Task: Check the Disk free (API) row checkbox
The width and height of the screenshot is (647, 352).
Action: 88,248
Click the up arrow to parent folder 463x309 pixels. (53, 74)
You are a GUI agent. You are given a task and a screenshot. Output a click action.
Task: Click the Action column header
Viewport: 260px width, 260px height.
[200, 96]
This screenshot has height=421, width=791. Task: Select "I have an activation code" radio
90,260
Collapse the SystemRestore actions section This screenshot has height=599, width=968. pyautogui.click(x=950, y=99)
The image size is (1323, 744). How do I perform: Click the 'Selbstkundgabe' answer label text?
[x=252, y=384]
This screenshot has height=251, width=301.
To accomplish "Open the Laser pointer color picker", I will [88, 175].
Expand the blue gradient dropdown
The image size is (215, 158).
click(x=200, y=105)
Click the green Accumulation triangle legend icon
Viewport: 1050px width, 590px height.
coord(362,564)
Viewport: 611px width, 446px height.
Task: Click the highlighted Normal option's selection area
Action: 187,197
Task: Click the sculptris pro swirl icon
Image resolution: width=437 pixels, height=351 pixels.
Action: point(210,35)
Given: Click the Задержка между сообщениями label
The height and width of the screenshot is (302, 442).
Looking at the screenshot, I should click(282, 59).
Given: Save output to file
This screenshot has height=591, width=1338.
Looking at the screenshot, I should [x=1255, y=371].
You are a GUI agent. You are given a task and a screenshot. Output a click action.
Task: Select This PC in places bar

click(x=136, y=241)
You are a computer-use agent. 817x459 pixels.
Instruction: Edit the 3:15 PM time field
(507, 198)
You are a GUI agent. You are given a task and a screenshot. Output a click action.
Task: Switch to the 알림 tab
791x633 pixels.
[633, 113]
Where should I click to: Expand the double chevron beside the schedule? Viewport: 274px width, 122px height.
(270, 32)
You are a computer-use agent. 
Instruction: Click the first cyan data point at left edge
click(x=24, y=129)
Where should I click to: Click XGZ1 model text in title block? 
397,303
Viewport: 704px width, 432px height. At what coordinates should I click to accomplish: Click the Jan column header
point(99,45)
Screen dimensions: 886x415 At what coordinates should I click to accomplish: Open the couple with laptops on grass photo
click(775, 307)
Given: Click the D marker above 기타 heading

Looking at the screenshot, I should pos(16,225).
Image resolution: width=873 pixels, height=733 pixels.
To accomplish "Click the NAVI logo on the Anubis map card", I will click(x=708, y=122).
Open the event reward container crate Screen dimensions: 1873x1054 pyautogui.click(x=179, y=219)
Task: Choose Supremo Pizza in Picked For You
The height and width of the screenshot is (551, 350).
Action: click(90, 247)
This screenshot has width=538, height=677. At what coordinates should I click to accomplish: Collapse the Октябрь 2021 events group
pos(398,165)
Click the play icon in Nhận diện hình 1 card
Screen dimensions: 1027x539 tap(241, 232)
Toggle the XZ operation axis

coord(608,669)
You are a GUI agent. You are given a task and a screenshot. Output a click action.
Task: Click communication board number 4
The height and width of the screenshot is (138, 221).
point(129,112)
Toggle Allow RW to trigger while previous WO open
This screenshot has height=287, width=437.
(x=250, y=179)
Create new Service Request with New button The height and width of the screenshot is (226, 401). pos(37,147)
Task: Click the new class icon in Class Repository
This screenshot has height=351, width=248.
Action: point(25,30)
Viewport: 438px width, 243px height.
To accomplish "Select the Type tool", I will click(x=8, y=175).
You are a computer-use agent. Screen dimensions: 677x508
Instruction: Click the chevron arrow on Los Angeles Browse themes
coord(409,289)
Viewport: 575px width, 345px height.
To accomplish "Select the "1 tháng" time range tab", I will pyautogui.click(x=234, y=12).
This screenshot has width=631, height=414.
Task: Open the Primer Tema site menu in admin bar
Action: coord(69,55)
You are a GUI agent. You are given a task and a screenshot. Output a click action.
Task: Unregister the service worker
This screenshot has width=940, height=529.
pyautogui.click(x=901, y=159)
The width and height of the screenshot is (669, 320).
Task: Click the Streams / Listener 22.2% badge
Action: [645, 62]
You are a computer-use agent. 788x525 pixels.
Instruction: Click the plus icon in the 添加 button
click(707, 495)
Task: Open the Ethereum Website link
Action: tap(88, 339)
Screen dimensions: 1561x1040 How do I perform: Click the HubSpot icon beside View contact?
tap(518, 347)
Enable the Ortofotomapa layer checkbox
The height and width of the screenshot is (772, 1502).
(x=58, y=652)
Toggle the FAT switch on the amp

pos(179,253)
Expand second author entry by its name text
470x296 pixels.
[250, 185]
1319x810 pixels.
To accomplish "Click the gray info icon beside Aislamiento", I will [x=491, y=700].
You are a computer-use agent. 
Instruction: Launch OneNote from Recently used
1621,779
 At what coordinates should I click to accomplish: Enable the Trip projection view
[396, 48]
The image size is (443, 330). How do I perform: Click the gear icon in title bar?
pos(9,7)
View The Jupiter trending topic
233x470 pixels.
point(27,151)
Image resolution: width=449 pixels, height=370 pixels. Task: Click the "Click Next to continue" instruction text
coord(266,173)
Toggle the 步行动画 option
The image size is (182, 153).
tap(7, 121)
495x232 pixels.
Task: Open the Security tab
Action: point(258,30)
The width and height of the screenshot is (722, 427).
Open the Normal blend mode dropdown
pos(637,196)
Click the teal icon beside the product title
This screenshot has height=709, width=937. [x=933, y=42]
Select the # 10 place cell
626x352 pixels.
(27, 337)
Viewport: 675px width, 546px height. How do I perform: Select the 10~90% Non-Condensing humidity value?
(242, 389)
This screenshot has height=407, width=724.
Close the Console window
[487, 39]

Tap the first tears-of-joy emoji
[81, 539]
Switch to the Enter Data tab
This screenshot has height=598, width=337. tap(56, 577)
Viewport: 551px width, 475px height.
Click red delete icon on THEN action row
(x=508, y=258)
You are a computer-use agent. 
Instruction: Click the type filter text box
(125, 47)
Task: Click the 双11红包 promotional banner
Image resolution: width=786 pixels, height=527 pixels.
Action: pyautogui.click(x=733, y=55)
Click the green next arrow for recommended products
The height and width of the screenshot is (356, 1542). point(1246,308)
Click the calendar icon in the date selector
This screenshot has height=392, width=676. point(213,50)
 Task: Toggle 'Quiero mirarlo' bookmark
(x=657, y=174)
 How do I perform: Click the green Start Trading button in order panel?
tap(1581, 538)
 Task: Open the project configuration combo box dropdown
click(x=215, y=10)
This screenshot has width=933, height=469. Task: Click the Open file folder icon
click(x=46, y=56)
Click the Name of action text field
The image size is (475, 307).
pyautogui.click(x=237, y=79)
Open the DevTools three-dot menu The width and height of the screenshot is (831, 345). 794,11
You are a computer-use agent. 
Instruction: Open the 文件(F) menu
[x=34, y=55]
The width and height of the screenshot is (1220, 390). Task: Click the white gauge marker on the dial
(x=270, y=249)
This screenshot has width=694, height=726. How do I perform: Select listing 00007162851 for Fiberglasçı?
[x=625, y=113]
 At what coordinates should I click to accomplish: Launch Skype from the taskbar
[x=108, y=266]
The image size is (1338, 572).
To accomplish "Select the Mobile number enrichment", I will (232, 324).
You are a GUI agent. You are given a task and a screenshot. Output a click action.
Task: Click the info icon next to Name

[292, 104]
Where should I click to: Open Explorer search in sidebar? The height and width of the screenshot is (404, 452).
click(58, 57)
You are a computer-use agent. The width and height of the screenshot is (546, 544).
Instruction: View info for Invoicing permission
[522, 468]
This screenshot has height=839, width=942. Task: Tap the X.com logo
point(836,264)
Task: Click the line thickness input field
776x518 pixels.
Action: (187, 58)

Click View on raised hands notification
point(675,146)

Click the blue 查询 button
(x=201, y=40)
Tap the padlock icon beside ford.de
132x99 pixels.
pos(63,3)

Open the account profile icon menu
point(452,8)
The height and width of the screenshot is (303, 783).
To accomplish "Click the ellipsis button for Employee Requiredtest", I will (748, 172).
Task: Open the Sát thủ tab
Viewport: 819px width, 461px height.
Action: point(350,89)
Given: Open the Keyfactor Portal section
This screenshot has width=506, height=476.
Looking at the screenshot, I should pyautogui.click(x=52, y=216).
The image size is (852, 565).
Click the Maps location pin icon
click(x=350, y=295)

### GOAL OF THE EXERCISE
Within the material above, output exactly the lines from the one with "This screenshot has height=287, width=437." through the one with "Viewport: 575px width, 345px height.", end lines included, and nothing besides.

### FINISHED TASK
This screenshot has height=287, width=437.
(x=250, y=179)
Create new Service Request with New button The height and width of the screenshot is (226, 401). pos(37,147)
Task: Click the new class icon in Class Repository
This screenshot has height=351, width=248.
Action: point(25,30)
Viewport: 438px width, 243px height.
To accomplish "Select the Type tool", I will click(x=8, y=175).
You are a computer-use agent. Screen dimensions: 677x508
Instruction: Click the chevron arrow on Los Angeles Browse themes
coord(409,289)
Viewport: 575px width, 345px height.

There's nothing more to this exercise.